### [Problem description]
Reproduce the records that follow exactly as they are written.

### [Source material]
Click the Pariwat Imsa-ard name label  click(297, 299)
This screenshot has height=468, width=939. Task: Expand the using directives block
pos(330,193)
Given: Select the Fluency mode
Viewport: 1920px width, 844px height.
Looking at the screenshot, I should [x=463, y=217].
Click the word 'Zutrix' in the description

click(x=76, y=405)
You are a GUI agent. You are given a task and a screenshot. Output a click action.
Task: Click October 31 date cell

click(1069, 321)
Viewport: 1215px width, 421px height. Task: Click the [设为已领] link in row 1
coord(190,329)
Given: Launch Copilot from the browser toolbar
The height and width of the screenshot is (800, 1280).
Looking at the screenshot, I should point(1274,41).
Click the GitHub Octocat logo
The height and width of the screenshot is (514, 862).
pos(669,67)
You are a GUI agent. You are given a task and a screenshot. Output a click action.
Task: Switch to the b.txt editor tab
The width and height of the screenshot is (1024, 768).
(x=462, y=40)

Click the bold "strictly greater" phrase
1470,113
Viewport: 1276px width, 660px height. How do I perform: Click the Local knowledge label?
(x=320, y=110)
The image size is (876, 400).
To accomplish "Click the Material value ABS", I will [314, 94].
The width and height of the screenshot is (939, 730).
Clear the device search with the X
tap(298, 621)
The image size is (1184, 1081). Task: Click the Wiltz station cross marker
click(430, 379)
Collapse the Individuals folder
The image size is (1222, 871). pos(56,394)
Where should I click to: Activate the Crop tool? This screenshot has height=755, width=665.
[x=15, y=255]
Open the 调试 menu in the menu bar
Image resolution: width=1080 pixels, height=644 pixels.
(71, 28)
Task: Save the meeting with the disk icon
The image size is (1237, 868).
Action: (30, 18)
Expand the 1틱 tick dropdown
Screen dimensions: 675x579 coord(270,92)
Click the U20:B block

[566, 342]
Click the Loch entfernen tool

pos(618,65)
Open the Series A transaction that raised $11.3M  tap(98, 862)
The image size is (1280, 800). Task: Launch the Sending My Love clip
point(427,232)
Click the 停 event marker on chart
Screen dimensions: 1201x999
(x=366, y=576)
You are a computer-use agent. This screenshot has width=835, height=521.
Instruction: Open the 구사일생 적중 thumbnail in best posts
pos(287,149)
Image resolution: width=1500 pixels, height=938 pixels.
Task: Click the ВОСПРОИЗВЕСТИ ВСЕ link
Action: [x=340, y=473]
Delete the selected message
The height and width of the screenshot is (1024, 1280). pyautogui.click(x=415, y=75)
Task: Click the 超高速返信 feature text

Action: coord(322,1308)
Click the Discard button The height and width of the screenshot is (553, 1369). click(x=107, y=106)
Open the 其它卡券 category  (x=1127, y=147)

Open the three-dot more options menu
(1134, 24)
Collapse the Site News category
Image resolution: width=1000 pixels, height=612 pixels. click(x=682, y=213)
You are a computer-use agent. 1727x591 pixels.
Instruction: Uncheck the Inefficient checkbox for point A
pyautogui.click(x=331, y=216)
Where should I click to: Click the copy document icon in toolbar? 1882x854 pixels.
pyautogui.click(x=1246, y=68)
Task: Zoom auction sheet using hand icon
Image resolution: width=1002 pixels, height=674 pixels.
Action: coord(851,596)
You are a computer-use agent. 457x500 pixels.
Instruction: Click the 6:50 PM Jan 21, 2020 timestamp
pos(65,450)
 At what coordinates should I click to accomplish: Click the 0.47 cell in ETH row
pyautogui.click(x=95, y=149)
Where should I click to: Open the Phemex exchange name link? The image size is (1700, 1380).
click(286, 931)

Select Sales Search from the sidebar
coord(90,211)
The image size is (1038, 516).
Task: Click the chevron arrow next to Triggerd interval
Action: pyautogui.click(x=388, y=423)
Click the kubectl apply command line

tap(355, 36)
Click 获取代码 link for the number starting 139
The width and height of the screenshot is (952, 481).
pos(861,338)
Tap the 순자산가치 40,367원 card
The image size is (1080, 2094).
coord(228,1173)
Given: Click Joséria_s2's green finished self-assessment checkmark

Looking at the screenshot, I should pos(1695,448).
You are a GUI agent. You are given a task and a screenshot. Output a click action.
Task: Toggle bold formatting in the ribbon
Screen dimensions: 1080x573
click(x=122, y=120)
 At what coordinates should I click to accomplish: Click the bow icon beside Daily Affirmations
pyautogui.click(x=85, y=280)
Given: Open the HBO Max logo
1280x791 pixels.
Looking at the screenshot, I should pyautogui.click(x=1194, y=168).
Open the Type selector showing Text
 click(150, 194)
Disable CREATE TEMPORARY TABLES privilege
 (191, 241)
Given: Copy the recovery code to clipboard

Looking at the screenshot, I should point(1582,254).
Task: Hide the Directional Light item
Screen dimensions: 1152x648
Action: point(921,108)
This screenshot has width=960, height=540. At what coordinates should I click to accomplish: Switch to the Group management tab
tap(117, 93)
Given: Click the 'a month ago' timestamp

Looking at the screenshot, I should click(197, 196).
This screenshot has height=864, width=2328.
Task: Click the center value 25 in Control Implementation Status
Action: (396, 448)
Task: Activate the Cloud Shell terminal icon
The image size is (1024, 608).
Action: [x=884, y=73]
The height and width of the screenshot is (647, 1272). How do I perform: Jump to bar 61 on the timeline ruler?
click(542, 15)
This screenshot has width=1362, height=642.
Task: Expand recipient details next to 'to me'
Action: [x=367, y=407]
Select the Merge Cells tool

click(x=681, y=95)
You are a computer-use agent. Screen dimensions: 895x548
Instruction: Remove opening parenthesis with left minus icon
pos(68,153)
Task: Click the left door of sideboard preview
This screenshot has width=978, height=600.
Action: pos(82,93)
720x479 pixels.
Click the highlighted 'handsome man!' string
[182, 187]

### [Solution to the problem]
Click the Pariwat Imsa-ard name label  click(297, 299)
This screenshot has height=468, width=939. Task: Expand the using directives block
pos(330,193)
Given: Select the Fluency mode
Viewport: 1920px width, 844px height.
Looking at the screenshot, I should [x=463, y=217].
Click the word 'Zutrix' in the description

click(x=76, y=405)
You are a GUI agent. You are given a task and a screenshot. Output a click action.
Task: Click October 31 date cell

click(1069, 321)
Viewport: 1215px width, 421px height. Task: Click the [设为已领] link in row 1
coord(190,329)
Given: Launch Copilot from the browser toolbar
The height and width of the screenshot is (800, 1280).
Looking at the screenshot, I should point(1274,41).
Click the GitHub Octocat logo
The height and width of the screenshot is (514, 862).
pos(669,67)
You are a GUI agent. You are given a task and a screenshot. Output a click action.
Task: Switch to the b.txt editor tab
The width and height of the screenshot is (1024, 768).
(x=462, y=40)

Click the bold "strictly greater" phrase
1470,113
Viewport: 1276px width, 660px height. How do I perform: Click the Local knowledge label?
(x=320, y=110)
The image size is (876, 400).
To accomplish "Click the Material value ABS", I will [314, 94].
The width and height of the screenshot is (939, 730).
Clear the device search with the X
tap(298, 621)
The image size is (1184, 1081). Task: Click the Wiltz station cross marker
click(430, 379)
Collapse the Individuals folder
The image size is (1222, 871). pos(56,394)
Where should I click to: Activate the Crop tool? This screenshot has height=755, width=665.
[x=15, y=255]
Open the 调试 menu in the menu bar
Image resolution: width=1080 pixels, height=644 pixels.
(71, 28)
Task: Save the meeting with the disk icon
The image size is (1237, 868).
Action: (30, 18)
Expand the 1틱 tick dropdown
Screen dimensions: 675x579 coord(270,92)
Click the U20:B block

[566, 342]
Click the Loch entfernen tool

pos(618,65)
Open the Series A transaction that raised $11.3M  tap(98, 862)
The image size is (1280, 800). Task: Launch the Sending My Love clip
point(427,232)
Click the 停 event marker on chart
Screen dimensions: 1201x999
(x=366, y=576)
You are a computer-use agent. This screenshot has width=835, height=521.
Instruction: Open the 구사일생 적중 thumbnail in best posts
pos(287,149)
Image resolution: width=1500 pixels, height=938 pixels.
Task: Click the ВОСПРОИЗВЕСТИ ВСЕ link
Action: [x=340, y=473]
Delete the selected message
The height and width of the screenshot is (1024, 1280). pyautogui.click(x=415, y=75)
Task: Click the 超高速返信 feature text

Action: coord(322,1308)
Click the Discard button The height and width of the screenshot is (553, 1369). click(x=107, y=106)
Open the 其它卡券 category  (x=1127, y=147)

Open the three-dot more options menu
(1134, 24)
Collapse the Site News category
Image resolution: width=1000 pixels, height=612 pixels. click(x=682, y=213)
You are a computer-use agent. 1727x591 pixels.
Instruction: Uncheck the Inefficient checkbox for point A
pyautogui.click(x=331, y=216)
Where should I click to: Click the copy document icon in toolbar? 1882x854 pixels.
pyautogui.click(x=1246, y=68)
Task: Zoom auction sheet using hand icon
Image resolution: width=1002 pixels, height=674 pixels.
Action: coord(851,596)
You are a computer-use agent. 457x500 pixels.
Instruction: Click the 6:50 PM Jan 21, 2020 timestamp
pos(65,450)
 At what coordinates should I click to accomplish: Click the 0.47 cell in ETH row
pyautogui.click(x=95, y=149)
Where should I click to: Open the Phemex exchange name link? The image size is (1700, 1380).
click(286, 931)

Select Sales Search from the sidebar
coord(90,211)
The image size is (1038, 516).
Task: Click the chevron arrow next to Triggerd interval
Action: pyautogui.click(x=388, y=423)
Click the kubectl apply command line

tap(355, 36)
Click 获取代码 link for the number starting 139
The width and height of the screenshot is (952, 481).
pos(861,338)
Tap the 순자산가치 40,367원 card
The image size is (1080, 2094).
coord(228,1173)
Given: Click Joséria_s2's green finished self-assessment checkmark

Looking at the screenshot, I should pos(1695,448).
You are a GUI agent. You are given a task and a screenshot. Output a click action.
Task: Toggle bold formatting in the ribbon
Screen dimensions: 1080x573
click(x=122, y=120)
 At what coordinates should I click to accomplish: Click the bow icon beside Daily Affirmations
pyautogui.click(x=85, y=280)
Given: Open the HBO Max logo
1280x791 pixels.
Looking at the screenshot, I should pyautogui.click(x=1194, y=168).
Open the Type selector showing Text
 click(150, 194)
Disable CREATE TEMPORARY TABLES privilege
 (191, 241)
Given: Copy the recovery code to clipboard

Looking at the screenshot, I should point(1582,254).
Task: Hide the Directional Light item
Screen dimensions: 1152x648
Action: point(921,108)
This screenshot has width=960, height=540. At what coordinates should I click to accomplish: Switch to the Group management tab
tap(117, 93)
Given: Click the 'a month ago' timestamp

Looking at the screenshot, I should click(197, 196).
This screenshot has height=864, width=2328.
Task: Click the center value 25 in Control Implementation Status
Action: (396, 448)
Task: Activate the Cloud Shell terminal icon
The image size is (1024, 608).
Action: [x=884, y=73]
The height and width of the screenshot is (647, 1272). How do I perform: Jump to bar 61 on the timeline ruler?
click(542, 15)
This screenshot has width=1362, height=642.
Task: Expand recipient details next to 'to me'
Action: [x=367, y=407]
Select the Merge Cells tool

click(x=681, y=95)
You are a computer-use agent. Screen dimensions: 895x548
Instruction: Remove opening parenthesis with left minus icon
pos(68,153)
Task: Click the left door of sideboard preview
This screenshot has width=978, height=600.
Action: pos(82,93)
720x479 pixels.
Click the highlighted 'handsome man!' string
[182, 187]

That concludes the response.